İran Dışişleri Bakanı Muhammed Cevad Zarif, Instagram hesabından grafiklerle yayınladığı mesajında İranlı bilim insanı Muhsin Fahrizade suikastıyla ilgili değerlendirmede bulundu.
İran'a karşı yenilgiye uğrayan maksimum baskı politikasının liderleri ve destekçilerinin ABD Başkanı Donald Trump yönetiminin son günlerinde gerginliği artırma çabasında olduğunu savunan Zarif, bununla yaptırımların kalkması için oluşan atmosferin yok edilmesinin amaçlandığını belirtti.
Zarif, ABD Dışişleri Bakanı Mike Pompeo'nun bölgeye gerçekleştirdiği ziyaretlerin, Suudi Veliaht Prensi Muhammed Bin Selman ve İsrail Başbakanı Binyamin Netanyahu ile yaptığı görüşmelerin Fahrizade suikastiyle açığa çıkan bir komplo çerçevesinde olduğunu ileri sürdü.
"İran halkı tuzağa düşmeyecek"
Fahrizade suikastiyle eş zamanlı olarak yürütülen psikolojik savaş ve karşı istihbarat kampanyasının da Netanyahu, Pompeo ve bin Selman'ın gerginliği yükseltme hedeflerine hizmet ettiğini iddia eden Zarif, şunları kaydetti:
"İran halkı ve yetkilileri, uluslararası teröristlerin son çırpınışlarının ve kötü şöhretli savaş yanlıları ile radikal siyonistlerin tuzağına düşmeyecek. İran, Trump ve ortaklarının ekonomik savaşına karşı verdiği direnişin kazanımlarını kesinleştirmek için birliğini ve bütünlüğünü koruyacak."
Zarif, Farsça yayın yapan basının suikastla ilgili verdiği ilk haberde "İsrail medyası, söz konusu bilim insanının adının Birleşmiş Milletler (BM) listeleri vasıtasıyla MOSSAD'a ulaştığını iddia etmişti" iddiasını yaydığını ifade etti.

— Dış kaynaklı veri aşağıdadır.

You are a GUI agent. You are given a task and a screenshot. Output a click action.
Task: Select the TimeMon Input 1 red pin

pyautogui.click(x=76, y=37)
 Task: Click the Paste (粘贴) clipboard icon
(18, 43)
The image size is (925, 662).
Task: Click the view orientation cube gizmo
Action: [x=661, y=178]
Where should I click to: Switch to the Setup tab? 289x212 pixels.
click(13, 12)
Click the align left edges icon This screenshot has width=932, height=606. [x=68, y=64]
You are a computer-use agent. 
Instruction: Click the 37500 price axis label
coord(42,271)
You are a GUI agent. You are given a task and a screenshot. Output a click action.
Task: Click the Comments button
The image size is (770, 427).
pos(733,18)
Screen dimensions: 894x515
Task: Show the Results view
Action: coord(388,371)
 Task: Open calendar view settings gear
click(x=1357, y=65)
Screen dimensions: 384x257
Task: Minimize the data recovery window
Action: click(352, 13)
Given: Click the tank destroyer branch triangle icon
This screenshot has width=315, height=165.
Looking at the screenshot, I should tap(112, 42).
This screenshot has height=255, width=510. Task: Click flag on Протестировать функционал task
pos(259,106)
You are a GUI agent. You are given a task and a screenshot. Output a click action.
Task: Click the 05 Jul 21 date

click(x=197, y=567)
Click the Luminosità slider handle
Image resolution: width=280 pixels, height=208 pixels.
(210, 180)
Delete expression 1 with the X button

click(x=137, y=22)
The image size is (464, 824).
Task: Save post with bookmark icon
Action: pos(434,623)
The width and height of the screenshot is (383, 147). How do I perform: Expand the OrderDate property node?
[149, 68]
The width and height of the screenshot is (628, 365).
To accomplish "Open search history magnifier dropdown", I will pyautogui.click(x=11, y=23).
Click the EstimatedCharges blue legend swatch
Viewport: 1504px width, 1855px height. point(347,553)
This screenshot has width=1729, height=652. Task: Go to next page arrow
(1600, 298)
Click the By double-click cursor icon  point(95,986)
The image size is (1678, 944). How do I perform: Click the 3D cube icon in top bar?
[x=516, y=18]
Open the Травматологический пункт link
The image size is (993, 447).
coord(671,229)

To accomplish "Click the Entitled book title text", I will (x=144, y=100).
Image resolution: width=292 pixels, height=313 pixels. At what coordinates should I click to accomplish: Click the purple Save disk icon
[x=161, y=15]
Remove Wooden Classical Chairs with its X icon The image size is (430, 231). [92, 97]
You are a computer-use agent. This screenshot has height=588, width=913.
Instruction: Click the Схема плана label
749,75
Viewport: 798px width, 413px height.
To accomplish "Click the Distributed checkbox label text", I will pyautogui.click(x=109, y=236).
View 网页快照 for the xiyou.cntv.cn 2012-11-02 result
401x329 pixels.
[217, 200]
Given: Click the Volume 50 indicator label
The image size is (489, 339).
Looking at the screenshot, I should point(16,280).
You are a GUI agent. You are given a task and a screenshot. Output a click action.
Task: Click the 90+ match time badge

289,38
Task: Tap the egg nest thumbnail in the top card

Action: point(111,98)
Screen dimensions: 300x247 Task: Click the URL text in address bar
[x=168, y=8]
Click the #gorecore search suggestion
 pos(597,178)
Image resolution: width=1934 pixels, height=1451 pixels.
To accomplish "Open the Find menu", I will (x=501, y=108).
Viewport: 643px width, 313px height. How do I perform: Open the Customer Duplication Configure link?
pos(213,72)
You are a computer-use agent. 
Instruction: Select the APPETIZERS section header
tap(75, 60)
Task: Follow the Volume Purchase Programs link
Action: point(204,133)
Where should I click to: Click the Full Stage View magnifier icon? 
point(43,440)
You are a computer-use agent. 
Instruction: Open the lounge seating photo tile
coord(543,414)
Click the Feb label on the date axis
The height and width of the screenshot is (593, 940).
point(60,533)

"Hakikate 180 derece aykırı"
Fahrizade'nin adının BM listeleri üzerinden MOSSAD'a ulaşmasının "hakikate 180 derece aykırı" olduğunu kaydeden Zarif, şöyle devam etti:
"Fahrizade'nin adı ABD ve İsrail tarafından 2000'li yıllarda Uluslararası Atom Enerjisi Ajansı'na (UAEA) verildi ve 24 Mart 2007'de Birleşmiş Milletler Güvenlik Konseyi'nin (BMGK) 1747 sayılı kararı çerçevesinde yaptırım listesine alındı."
İranlı Bakan, Fahrizade'nin öldürülmesinin ardından geçen ilk birkaç saatte atılan 10 bin tweetin anahtar kelimelerinin yüzde 79'unun nükleer anlaşma, müzakere ve UAEA karşıtı olduğunu ve bununla iç kamuoyunda ihtilafın amaçlandığını belirterek, "Tweetlerin sadece yüzde 21'i suikastin failleri ve azmettiricileri aleyhinde atılmış. Atılan tweetlerin yaklaşık yüzde 93'ü sahte ve kimliksiz hesaplara ait. Çoğu da dış kaynaklı." değerlendirmesinde bulundu.